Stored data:
---+---

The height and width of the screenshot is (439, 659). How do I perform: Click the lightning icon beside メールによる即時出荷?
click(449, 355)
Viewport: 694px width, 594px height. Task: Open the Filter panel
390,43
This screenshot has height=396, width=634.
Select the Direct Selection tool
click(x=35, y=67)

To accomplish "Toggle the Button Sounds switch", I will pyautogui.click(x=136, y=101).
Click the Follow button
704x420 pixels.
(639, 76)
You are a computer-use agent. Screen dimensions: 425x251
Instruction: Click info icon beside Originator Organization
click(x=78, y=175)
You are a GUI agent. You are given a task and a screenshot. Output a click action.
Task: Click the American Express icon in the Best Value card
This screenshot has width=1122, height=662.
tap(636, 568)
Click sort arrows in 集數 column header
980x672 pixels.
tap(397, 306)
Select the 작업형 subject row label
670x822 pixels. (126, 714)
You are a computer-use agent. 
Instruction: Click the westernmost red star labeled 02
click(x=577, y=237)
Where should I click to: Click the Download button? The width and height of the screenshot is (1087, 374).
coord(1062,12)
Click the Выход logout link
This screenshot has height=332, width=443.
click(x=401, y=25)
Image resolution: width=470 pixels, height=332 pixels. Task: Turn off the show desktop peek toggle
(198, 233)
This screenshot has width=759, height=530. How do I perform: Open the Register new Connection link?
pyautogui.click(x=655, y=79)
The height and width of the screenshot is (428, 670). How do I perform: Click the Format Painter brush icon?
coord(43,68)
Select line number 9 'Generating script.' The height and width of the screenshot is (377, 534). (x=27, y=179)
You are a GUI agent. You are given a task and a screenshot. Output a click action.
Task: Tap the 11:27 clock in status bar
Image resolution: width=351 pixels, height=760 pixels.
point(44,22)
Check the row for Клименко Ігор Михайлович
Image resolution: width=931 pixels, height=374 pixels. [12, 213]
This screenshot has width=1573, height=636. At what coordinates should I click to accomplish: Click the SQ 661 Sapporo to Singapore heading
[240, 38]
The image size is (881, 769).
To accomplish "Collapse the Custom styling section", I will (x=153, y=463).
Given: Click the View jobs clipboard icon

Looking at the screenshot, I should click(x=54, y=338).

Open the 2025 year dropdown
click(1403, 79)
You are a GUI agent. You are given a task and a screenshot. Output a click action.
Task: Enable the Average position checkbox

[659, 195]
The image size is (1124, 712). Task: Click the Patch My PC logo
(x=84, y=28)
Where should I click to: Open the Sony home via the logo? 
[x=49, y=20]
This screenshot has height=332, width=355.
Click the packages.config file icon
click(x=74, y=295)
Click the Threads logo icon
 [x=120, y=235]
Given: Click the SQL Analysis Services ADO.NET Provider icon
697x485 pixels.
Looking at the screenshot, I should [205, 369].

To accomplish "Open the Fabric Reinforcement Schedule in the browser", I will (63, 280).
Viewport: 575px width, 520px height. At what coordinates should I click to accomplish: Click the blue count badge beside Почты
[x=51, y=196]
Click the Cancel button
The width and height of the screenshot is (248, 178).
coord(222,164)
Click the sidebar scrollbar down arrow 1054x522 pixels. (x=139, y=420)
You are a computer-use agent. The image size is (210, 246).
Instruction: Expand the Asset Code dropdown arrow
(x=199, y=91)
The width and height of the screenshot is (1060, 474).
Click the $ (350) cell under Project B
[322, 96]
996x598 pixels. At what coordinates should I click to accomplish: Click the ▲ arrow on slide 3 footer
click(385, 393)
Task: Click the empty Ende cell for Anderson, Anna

---+---

## ACTION ITEM
Every entry is to be repeated precisely as it stands.

## OUTPUT BELOW
The height and width of the screenshot is (439, 659). How do I perform: Click the lightning icon beside メールによる即時出荷?
click(449, 355)
Viewport: 694px width, 594px height. Task: Open the Filter panel
390,43
This screenshot has height=396, width=634.
Select the Direct Selection tool
click(x=35, y=67)

To accomplish "Toggle the Button Sounds switch", I will pyautogui.click(x=136, y=101).
Click the Follow button
704x420 pixels.
(639, 76)
You are a computer-use agent. Screen dimensions: 425x251
Instruction: Click info icon beside Originator Organization
click(x=78, y=175)
You are a GUI agent. You are given a task and a screenshot. Output a click action.
Task: Click the American Express icon in the Best Value card
This screenshot has width=1122, height=662.
tap(636, 568)
Click sort arrows in 集數 column header
980x672 pixels.
tap(397, 306)
Select the 작업형 subject row label
670x822 pixels. (126, 714)
You are a computer-use agent. 
Instruction: Click the westernmost red star labeled 02
click(x=577, y=237)
Where should I click to: Click the Download button? The width and height of the screenshot is (1087, 374).
coord(1062,12)
Click the Выход logout link
This screenshot has height=332, width=443.
click(x=401, y=25)
Image resolution: width=470 pixels, height=332 pixels. Task: Turn off the show desktop peek toggle
(198, 233)
This screenshot has width=759, height=530. How do I perform: Open the Register new Connection link?
pyautogui.click(x=655, y=79)
The height and width of the screenshot is (428, 670). How do I perform: Click the Format Painter brush icon?
coord(43,68)
Select line number 9 'Generating script.' The height and width of the screenshot is (377, 534). (x=27, y=179)
You are a GUI agent. You are given a task and a screenshot. Output a click action.
Task: Tap the 11:27 clock in status bar
Image resolution: width=351 pixels, height=760 pixels.
point(44,22)
Check the row for Клименко Ігор Михайлович
Image resolution: width=931 pixels, height=374 pixels. [12, 213]
This screenshot has width=1573, height=636. At what coordinates should I click to accomplish: Click the SQ 661 Sapporo to Singapore heading
[240, 38]
The image size is (881, 769).
To accomplish "Collapse the Custom styling section", I will (x=153, y=463).
Given: Click the View jobs clipboard icon

Looking at the screenshot, I should click(x=54, y=338).

Open the 2025 year dropdown
click(1403, 79)
You are a GUI agent. You are given a task and a screenshot. Output a click action.
Task: Enable the Average position checkbox

[659, 195]
The image size is (1124, 712). Task: Click the Patch My PC logo
(x=84, y=28)
Where should I click to: Open the Sony home via the logo? 
[x=49, y=20]
This screenshot has height=332, width=355.
Click the packages.config file icon
click(x=74, y=295)
Click the Threads logo icon
 [x=120, y=235]
Given: Click the SQL Analysis Services ADO.NET Provider icon
697x485 pixels.
Looking at the screenshot, I should [205, 369].

To accomplish "Open the Fabric Reinforcement Schedule in the browser", I will (63, 280).
Viewport: 575px width, 520px height. At what coordinates should I click to accomplish: Click the blue count badge beside Почты
[x=51, y=196]
Click the Cancel button
The width and height of the screenshot is (248, 178).
coord(222,164)
Click the sidebar scrollbar down arrow 1054x522 pixels. (x=139, y=420)
You are a computer-use agent. The image size is (210, 246).
Instruction: Expand the Asset Code dropdown arrow
(x=199, y=91)
The width and height of the screenshot is (1060, 474).
Click the $ (350) cell under Project B
[322, 96]
996x598 pixels. At what coordinates should I click to accomplish: Click the ▲ arrow on slide 3 footer
click(385, 393)
Task: Click the empty Ende cell for Anderson, Anna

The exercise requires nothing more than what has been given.